SDLD - 27.10.2006. Domande ai politici
Dal Network Frontiere Digitali (www.frontieredigitali.net).
Siete liberi di porre le domande che verranno poste ai politici invitati all’incontro. L’obiettivo primario è la verifica della coerenza tra l’attività di Governo e il programma dell’Unione.
Le domande inviate verranno valutate dagli iscritti alla mailing list di Frontiere Digitali e le migliori saranno selezionate per comporre un documento compatibile con i tempi dell’intervista.
Prestito a pagamento nelle biblioteche
Nel Disegno di Legge finanziaria per il 2007 il Governo propone l’istituzione di un “Fondo per il diritto di prestito pubblico” (denominato “il fondo”) con una dotazione di 3 milioni di euro (ma non viene specificato se annui), che verrebbe gestito dalla Siae, incaricata di ripartire i fondi tra gli aventi diritto, in base a indirizzi da stabilirsi con Decreto del Ministro per i beni e le attività culturali. Il prestito effettuato dalle biblioteche e discoteche dello Stato e degli enti pubblici rimarrebbe “gratuito“ per gli utenti finali.
Ma chi sono gli utenti finali, se non i contribuenti che quei 3 milioni di euro hanno pagato di tasca propria attraverso le tasse? Cosa pensate del fatto che i soldi pubblici vadano spesi per arricchire i grossi editori, le multinazionali dell’intrattenimento e gli autori in testa alle classifiche delle collecting society?
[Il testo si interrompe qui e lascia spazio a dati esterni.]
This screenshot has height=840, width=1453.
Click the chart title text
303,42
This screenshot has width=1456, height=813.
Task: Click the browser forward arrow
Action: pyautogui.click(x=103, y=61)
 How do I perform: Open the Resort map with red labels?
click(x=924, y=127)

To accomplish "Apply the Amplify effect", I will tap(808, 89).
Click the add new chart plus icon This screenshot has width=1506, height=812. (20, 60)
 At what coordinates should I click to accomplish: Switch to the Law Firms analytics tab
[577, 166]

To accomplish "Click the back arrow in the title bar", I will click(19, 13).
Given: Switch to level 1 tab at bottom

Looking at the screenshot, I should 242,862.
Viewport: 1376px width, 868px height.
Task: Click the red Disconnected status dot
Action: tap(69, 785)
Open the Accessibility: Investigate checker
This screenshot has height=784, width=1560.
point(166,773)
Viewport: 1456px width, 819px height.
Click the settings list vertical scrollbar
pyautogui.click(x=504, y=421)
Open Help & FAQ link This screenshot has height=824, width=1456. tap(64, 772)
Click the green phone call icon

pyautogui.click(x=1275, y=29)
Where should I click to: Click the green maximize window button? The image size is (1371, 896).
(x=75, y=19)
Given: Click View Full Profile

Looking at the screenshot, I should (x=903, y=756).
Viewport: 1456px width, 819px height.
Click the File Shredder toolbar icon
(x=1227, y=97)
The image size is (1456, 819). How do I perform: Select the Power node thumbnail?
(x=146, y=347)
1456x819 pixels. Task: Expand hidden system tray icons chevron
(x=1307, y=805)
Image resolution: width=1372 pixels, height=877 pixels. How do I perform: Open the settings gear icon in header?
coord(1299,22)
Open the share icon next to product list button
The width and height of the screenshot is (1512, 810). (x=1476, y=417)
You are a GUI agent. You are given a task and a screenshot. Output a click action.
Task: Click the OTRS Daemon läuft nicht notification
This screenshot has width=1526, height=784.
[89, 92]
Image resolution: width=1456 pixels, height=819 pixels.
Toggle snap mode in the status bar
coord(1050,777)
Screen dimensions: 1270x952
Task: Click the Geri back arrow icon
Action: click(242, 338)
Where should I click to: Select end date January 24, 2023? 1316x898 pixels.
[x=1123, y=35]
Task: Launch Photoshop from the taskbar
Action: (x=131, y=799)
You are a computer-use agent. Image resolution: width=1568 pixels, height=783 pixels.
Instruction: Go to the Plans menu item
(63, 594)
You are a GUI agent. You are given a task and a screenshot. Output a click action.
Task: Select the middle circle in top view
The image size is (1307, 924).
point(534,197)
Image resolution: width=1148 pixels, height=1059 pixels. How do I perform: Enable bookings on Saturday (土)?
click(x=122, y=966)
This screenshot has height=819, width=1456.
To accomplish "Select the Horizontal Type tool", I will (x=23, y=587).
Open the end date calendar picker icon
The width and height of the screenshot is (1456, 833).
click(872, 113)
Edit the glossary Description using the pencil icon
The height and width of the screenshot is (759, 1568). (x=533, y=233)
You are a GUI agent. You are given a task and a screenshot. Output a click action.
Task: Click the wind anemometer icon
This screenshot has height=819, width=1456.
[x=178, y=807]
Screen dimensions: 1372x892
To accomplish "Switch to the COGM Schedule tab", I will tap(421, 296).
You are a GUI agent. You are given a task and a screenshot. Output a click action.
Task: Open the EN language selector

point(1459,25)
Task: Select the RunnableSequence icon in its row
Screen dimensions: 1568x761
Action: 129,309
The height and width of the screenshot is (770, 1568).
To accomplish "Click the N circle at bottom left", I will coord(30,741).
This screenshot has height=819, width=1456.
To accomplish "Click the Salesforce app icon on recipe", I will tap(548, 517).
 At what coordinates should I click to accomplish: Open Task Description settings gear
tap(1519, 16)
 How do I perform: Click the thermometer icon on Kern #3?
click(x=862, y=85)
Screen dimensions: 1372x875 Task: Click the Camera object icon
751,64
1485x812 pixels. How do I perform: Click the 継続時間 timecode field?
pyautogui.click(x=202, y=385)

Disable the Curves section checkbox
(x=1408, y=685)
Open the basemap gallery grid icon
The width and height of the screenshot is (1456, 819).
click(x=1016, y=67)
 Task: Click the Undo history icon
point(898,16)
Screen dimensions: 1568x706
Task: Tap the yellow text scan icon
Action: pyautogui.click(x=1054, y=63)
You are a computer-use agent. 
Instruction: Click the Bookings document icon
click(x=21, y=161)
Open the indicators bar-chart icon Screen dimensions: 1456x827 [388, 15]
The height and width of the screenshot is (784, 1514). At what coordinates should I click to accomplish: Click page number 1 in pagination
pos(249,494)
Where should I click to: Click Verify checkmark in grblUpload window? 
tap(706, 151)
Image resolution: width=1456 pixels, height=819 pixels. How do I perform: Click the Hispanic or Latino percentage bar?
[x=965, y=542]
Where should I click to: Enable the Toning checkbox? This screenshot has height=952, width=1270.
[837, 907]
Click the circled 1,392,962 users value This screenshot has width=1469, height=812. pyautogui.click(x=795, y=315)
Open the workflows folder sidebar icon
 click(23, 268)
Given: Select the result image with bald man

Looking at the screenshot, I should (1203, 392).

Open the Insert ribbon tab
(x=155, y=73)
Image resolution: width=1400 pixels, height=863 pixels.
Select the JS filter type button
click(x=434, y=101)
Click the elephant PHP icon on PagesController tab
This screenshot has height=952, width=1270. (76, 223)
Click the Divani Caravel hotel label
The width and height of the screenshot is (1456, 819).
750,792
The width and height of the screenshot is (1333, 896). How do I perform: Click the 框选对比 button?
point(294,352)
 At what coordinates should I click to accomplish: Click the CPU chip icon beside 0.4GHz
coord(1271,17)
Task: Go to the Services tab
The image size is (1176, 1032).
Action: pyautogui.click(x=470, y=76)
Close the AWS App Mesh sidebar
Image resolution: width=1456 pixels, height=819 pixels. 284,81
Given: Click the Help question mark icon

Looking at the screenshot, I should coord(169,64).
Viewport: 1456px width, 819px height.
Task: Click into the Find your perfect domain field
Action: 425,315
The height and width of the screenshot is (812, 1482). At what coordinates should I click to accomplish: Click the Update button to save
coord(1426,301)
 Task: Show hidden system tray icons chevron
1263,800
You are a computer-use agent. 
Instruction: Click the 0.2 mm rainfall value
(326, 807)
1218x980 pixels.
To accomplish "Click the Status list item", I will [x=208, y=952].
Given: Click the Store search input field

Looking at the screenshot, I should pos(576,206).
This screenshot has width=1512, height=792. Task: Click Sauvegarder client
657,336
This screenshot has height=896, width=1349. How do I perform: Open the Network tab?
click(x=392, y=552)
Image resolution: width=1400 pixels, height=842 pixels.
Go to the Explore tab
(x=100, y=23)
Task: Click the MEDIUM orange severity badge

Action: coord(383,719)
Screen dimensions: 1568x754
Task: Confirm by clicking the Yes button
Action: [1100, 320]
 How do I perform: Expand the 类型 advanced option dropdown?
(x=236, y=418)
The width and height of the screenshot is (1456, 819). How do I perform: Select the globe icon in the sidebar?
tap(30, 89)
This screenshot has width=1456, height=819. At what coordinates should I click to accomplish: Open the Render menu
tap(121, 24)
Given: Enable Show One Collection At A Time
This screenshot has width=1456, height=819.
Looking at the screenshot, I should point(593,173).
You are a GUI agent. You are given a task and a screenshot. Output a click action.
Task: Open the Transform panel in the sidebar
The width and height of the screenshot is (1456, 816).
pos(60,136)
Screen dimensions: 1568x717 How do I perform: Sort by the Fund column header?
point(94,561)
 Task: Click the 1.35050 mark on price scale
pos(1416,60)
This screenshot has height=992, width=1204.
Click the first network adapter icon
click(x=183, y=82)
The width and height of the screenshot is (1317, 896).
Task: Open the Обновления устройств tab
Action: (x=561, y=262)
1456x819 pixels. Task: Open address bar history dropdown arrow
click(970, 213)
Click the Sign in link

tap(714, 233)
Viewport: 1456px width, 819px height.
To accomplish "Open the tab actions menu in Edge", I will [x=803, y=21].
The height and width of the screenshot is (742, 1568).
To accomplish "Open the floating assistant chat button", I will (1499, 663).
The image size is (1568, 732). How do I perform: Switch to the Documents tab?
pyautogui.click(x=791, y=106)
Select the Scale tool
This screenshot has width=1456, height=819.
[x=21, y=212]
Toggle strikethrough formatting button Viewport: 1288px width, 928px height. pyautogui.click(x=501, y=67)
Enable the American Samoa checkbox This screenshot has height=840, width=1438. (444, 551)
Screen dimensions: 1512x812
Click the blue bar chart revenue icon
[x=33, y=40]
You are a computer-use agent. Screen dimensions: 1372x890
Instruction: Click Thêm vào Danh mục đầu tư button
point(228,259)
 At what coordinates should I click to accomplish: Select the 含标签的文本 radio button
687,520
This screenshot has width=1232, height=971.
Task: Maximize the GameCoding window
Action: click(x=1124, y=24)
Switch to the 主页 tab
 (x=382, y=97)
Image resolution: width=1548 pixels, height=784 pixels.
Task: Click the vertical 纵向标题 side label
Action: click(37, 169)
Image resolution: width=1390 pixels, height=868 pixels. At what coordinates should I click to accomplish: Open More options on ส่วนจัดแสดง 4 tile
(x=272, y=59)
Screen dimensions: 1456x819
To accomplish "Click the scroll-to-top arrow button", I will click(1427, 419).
Questa proposta sembrerebbe il primo passo verso la concretizzazione del prestito a pagamento nelle biblioteche, nonostante iniziative di successo come Non pago di leggere vi si oppongano ormai da anni. Quali sono i rischi che il Governo provi a proporre questa privatizzazione della conoscenza? Non si potrebbero spendere quei soldi per promuovere iniziative che contribuiscano alla diffusione della cultura, alla promozione della lettura in una società impoverita dalla televisione?